■ **Written request**
Copy the rows below word for word, leaving every line unchanged.

Items from a dataset:
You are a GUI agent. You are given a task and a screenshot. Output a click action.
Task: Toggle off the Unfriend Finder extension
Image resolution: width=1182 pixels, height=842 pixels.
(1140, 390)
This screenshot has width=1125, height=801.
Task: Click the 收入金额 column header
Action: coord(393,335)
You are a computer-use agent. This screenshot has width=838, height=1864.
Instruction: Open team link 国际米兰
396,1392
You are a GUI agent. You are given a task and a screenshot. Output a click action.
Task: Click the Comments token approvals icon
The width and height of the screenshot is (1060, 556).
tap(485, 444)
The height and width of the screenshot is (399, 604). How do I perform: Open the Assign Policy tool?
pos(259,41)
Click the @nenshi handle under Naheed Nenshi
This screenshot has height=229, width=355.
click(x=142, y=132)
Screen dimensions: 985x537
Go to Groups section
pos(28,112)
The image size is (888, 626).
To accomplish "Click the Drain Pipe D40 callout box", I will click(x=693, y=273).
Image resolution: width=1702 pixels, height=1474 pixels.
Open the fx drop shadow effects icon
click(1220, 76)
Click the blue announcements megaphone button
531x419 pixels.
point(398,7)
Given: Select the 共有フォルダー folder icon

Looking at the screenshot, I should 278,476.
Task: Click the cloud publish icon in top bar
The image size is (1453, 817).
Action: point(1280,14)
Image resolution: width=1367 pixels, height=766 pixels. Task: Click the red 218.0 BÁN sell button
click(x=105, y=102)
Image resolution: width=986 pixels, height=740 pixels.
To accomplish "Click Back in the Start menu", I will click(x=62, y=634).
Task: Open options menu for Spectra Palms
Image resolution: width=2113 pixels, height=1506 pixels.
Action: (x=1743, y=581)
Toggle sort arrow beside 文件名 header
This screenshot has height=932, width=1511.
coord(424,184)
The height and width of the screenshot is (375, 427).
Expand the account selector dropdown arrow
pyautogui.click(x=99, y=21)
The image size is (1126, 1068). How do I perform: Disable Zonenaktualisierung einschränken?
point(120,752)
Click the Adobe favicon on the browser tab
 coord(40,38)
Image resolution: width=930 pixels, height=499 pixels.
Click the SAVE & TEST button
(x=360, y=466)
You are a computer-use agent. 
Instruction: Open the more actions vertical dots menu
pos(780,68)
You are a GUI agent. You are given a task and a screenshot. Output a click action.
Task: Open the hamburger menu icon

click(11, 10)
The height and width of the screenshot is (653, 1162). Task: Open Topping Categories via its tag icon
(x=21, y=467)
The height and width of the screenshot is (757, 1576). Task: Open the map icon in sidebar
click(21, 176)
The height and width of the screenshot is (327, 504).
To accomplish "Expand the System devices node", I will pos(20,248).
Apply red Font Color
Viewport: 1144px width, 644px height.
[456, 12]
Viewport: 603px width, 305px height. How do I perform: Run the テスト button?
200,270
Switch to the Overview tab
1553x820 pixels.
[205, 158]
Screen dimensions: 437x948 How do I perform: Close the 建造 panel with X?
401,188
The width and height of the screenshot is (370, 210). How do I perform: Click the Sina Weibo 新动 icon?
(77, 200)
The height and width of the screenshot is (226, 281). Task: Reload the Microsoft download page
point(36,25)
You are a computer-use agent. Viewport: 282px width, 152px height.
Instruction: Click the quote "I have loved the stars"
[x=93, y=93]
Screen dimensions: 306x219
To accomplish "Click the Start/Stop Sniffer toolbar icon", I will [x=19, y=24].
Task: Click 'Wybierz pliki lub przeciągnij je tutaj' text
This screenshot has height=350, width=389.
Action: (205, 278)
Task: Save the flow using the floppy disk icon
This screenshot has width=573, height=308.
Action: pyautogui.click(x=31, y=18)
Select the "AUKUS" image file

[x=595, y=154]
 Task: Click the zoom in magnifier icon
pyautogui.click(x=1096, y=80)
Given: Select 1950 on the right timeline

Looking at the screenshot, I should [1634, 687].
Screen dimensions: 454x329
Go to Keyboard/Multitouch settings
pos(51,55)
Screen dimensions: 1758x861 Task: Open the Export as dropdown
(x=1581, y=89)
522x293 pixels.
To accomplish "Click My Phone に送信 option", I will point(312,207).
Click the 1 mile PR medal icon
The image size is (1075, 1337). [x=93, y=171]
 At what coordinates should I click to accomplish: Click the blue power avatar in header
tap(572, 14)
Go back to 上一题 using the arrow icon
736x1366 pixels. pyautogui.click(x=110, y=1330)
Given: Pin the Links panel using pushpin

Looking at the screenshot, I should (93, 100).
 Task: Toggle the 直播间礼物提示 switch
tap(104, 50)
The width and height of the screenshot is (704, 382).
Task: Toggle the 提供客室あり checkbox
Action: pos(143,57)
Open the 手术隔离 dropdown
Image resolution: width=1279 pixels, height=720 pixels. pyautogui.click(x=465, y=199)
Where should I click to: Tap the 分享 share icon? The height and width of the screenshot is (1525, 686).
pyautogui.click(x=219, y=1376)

■ **Expected answer**
You are a GUI agent. You are given a task and a screenshot. Output a click action.
Task: Toggle off the Unfriend Finder extension
Image resolution: width=1182 pixels, height=842 pixels.
(1140, 390)
This screenshot has width=1125, height=801.
Task: Click the 收入金额 column header
Action: coord(393,335)
You are a computer-use agent. This screenshot has width=838, height=1864.
Instruction: Open team link 国际米兰
396,1392
You are a GUI agent. You are given a task and a screenshot. Output a click action.
Task: Click the Comments token approvals icon
The width and height of the screenshot is (1060, 556).
tap(485, 444)
The height and width of the screenshot is (399, 604). How do I perform: Open the Assign Policy tool?
pos(259,41)
Click the @nenshi handle under Naheed Nenshi
This screenshot has height=229, width=355.
click(x=142, y=132)
Screen dimensions: 985x537
Go to Groups section
pos(28,112)
The image size is (888, 626).
To accomplish "Click the Drain Pipe D40 callout box", I will click(x=693, y=273).
Image resolution: width=1702 pixels, height=1474 pixels.
Open the fx drop shadow effects icon
click(1220, 76)
Click the blue announcements megaphone button
531x419 pixels.
point(398,7)
Given: Select the 共有フォルダー folder icon

Looking at the screenshot, I should 278,476.
Task: Click the cloud publish icon in top bar
The image size is (1453, 817).
Action: point(1280,14)
Image resolution: width=1367 pixels, height=766 pixels. Task: Click the red 218.0 BÁN sell button
click(x=105, y=102)
Image resolution: width=986 pixels, height=740 pixels.
To accomplish "Click Back in the Start menu", I will click(x=62, y=634).
Task: Open options menu for Spectra Palms
Image resolution: width=2113 pixels, height=1506 pixels.
Action: (x=1743, y=581)
Toggle sort arrow beside 文件名 header
This screenshot has height=932, width=1511.
coord(424,184)
The height and width of the screenshot is (375, 427).
Expand the account selector dropdown arrow
pyautogui.click(x=99, y=21)
The image size is (1126, 1068). How do I perform: Disable Zonenaktualisierung einschränken?
point(120,752)
Click the Adobe favicon on the browser tab
 coord(40,38)
Image resolution: width=930 pixels, height=499 pixels.
Click the SAVE & TEST button
(x=360, y=466)
You are a computer-use agent. 
Instruction: Open the more actions vertical dots menu
pos(780,68)
You are a GUI agent. You are given a task and a screenshot. Output a click action.
Task: Open the hamburger menu icon

click(11, 10)
The height and width of the screenshot is (653, 1162). Task: Open Topping Categories via its tag icon
(x=21, y=467)
The height and width of the screenshot is (757, 1576). Task: Open the map icon in sidebar
click(21, 176)
The height and width of the screenshot is (327, 504).
To accomplish "Expand the System devices node", I will pos(20,248).
Apply red Font Color
Viewport: 1144px width, 644px height.
[456, 12]
Viewport: 603px width, 305px height. How do I perform: Run the テスト button?
200,270
Switch to the Overview tab
1553x820 pixels.
[205, 158]
Screen dimensions: 437x948 How do I perform: Close the 建造 panel with X?
401,188
The width and height of the screenshot is (370, 210). How do I perform: Click the Sina Weibo 新动 icon?
(77, 200)
The height and width of the screenshot is (226, 281). Task: Reload the Microsoft download page
point(36,25)
You are a computer-use agent. Viewport: 282px width, 152px height.
Instruction: Click the quote "I have loved the stars"
[x=93, y=93]
Screen dimensions: 306x219
To accomplish "Click the Start/Stop Sniffer toolbar icon", I will [x=19, y=24].
Task: Click 'Wybierz pliki lub przeciągnij je tutaj' text
This screenshot has height=350, width=389.
Action: (205, 278)
Task: Save the flow using the floppy disk icon
This screenshot has width=573, height=308.
Action: pyautogui.click(x=31, y=18)
Select the "AUKUS" image file

[x=595, y=154]
 Task: Click the zoom in magnifier icon
pyautogui.click(x=1096, y=80)
Given: Select 1950 on the right timeline

Looking at the screenshot, I should [1634, 687].
Screen dimensions: 454x329
Go to Keyboard/Multitouch settings
pos(51,55)
Screen dimensions: 1758x861 Task: Open the Export as dropdown
(x=1581, y=89)
522x293 pixels.
To accomplish "Click My Phone に送信 option", I will point(312,207).
Click the 1 mile PR medal icon
The image size is (1075, 1337). [x=93, y=171]
 At what coordinates should I click to accomplish: Click the blue power avatar in header
tap(572, 14)
Go back to 上一题 using the arrow icon
736x1366 pixels. pyautogui.click(x=110, y=1330)
Given: Pin the Links panel using pushpin

Looking at the screenshot, I should (93, 100).
 Task: Toggle the 直播间礼物提示 switch
tap(104, 50)
The width and height of the screenshot is (704, 382).
Task: Toggle the 提供客室あり checkbox
Action: pos(143,57)
Open the 手术隔离 dropdown
Image resolution: width=1279 pixels, height=720 pixels. pyautogui.click(x=465, y=199)
Where should I click to: Tap the 分享 share icon? The height and width of the screenshot is (1525, 686).
pyautogui.click(x=219, y=1376)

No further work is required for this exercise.